[Exercise text]:
We are routinely bombarded by claims that have been “proven” with statistics. Today’s column offers tips in judging these claims.
- Surprising results get headlines. “Did you hear that hurricanes with female names are more deadly? Who knew?!!” An Internet search of this report from last week yields thousands of citations.
- “That’s why autism is on the rise!! It’s the vaccines!” The 1998 study making this claim got a lot more ink than The Lancet’s retraction, after the study’s publisher learned that the results were fraudulent.
Pure fabrication may be rare, but many studies are published with claims that should be served with many grains of salt. The first question to ask: “Is there enough data?”
- “Is there evidence that property values fall when school budgets are rejected by the voters?” Asked that question last week, I had to disappoint my caller: As relatively few school budget votes fail each year, the sample size is too small to test the connection between budget votes and home values.
Let’s consider the “deadly female hurricane” finding. When I was growing up, all hurricanes had female names. So by necessity the study starts with the period following 1978 when male names went into the lineup—that’s 53 hurricanes. As the study excluded Katrina, the researchers were left with 52 instances in which a hurricane could be assigned either a male or a female name. If this were a simple event—the only outcome is the death toll and the only variable is the gender of the assigned name—then it is possible that you could draw a statistically valid conclusion from 52 observations.
But a hurricane is anything but a simple event. The death toll is dependent on many factors—the intensity of the storm, the population density of the affected communities, the time of day when the hurricane hit the community at greatest risk, whether the hurricane’s course was predicted in time, the geographic extent of the storm, and so on. The gender of the storm’s name may be one factor affecting the death toll—but it is only one among many. For the same explanatory power, more variables require more observations. The researchers’ hypothesis could be perfectly correct. But with so little data, the association is simply unsupportable. The University of Illinois researchers insist that the study was not intended to be a joke. It should have been.
We care about the size of the sample because statistics is all about relative probability—how likely is it that what we observe could have occurred by chance?
Suppose you speculate that cars painted white are more visible to other drivers, thus are involved in fewer accidents. You compile car color for the 110 accidents that occurred in New Hampshire in 2009 and discover that 10% of vehicles in accidents were painted white. If 15% of the cars registered in New Hampshire are white, the evidence supports your hypothesis.

[Entries shown]:
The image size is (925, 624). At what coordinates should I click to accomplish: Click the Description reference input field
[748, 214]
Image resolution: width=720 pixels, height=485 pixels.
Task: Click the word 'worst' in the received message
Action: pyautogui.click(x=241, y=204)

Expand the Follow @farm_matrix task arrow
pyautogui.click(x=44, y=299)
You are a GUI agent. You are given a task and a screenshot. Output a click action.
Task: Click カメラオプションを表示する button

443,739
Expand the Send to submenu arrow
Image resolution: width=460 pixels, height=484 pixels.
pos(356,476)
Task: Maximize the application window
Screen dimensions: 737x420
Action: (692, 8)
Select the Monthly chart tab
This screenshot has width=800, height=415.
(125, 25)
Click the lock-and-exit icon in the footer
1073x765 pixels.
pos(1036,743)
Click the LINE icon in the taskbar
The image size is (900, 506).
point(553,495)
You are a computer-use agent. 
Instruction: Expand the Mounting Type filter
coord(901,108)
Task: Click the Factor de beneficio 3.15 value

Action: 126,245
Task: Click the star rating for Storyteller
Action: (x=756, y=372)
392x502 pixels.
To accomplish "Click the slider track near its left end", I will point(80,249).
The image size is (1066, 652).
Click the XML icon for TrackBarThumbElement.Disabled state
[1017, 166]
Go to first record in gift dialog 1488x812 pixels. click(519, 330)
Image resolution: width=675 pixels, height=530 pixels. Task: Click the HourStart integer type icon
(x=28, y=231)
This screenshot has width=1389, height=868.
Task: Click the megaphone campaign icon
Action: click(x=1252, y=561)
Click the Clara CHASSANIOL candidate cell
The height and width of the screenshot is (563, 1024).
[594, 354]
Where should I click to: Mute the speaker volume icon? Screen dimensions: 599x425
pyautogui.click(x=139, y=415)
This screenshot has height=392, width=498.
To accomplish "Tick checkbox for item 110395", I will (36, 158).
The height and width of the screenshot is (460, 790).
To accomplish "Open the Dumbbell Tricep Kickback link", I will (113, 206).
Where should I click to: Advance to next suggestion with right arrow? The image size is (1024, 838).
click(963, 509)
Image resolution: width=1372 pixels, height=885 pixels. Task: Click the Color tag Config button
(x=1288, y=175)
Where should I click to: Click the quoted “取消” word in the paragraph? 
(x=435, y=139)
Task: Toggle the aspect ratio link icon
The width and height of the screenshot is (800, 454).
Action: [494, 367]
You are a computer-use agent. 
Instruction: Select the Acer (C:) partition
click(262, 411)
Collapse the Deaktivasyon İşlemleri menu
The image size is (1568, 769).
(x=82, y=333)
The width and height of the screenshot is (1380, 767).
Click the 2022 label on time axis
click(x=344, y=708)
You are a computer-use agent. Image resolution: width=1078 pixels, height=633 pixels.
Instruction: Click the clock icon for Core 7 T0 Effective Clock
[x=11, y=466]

[List of tasks]:
1. Translate this sentence from the statistics column into Spanish: "For the same explanatory power, more variables require more observations."
2. According to the statistics column, how many hurricanes remained for the researchers once Katrina was excluded?
3. Write the next part of the statistics column, picking up after its final sentence.
The records after the statistics column are separate material, unrelated to it.

[Answers]:
1. Para el mismo poder explicativo, más variables requieren más observaciones.

2. 52 hurricanes.

3.
So is the matter proven? No—in 110 accidents, it would not be that surprising for the white-car-accident rate to be small just by chance. Encouraged by the NH result, you study all 33,808 motor vehicle accidents that occurred nationwide in 2009 and get the same result. That certainly strengthens your case.
So NOW is the matter proven? Nothing is ever “proven” to a statistician: But with a sample of 33,808 accidents, a substantially lower accident rate for white cars—just by chance—is very unlikely.
Statisticians turn “guilt by association” into science. The probability of a particular association occurring by chance is reported according to levels of “significance.” A finding reported at the 10% significance level, for example, is an event that will have occurred by chance 10 times out of 100. The 5% significance level means that the observed result would have occurred by chance just 5 times out of a 100. The 10 or 5 random associations—that have nothing to do with causation—are called “false positives,” e.g. it appears that there is a connection, but it doesn’t really exist.
In this era of “big data,” expect that studies of disease will mine new data sets for associations between specific conditions or diseases and other characteristics of the population such as diet or lifestyle. We’ve learned a lot from this approach in the past—and we have high hopes for the future.
But be aware of the risk. Suppose we want to know what factors are associated with rheumatoid arthritis (RA). If we are testing at the 10% significance level, we can expect that 10 of 100 of our “explanatory” variables will appear to be associated with RA just by chance. At the 5% level, 5 of every 100 “promising” associations will turn out to be a dead end. Thus we may explore a dataset in which RA is statistically associated with a high protein diet (e.g. Atkins or paleo) or growing up in an older home. Data “mining” can be helpful because some of the observed associations are “true” and may lead to a new understanding of the cause of disease. But we know in advance that some of the correlations are “spurious.”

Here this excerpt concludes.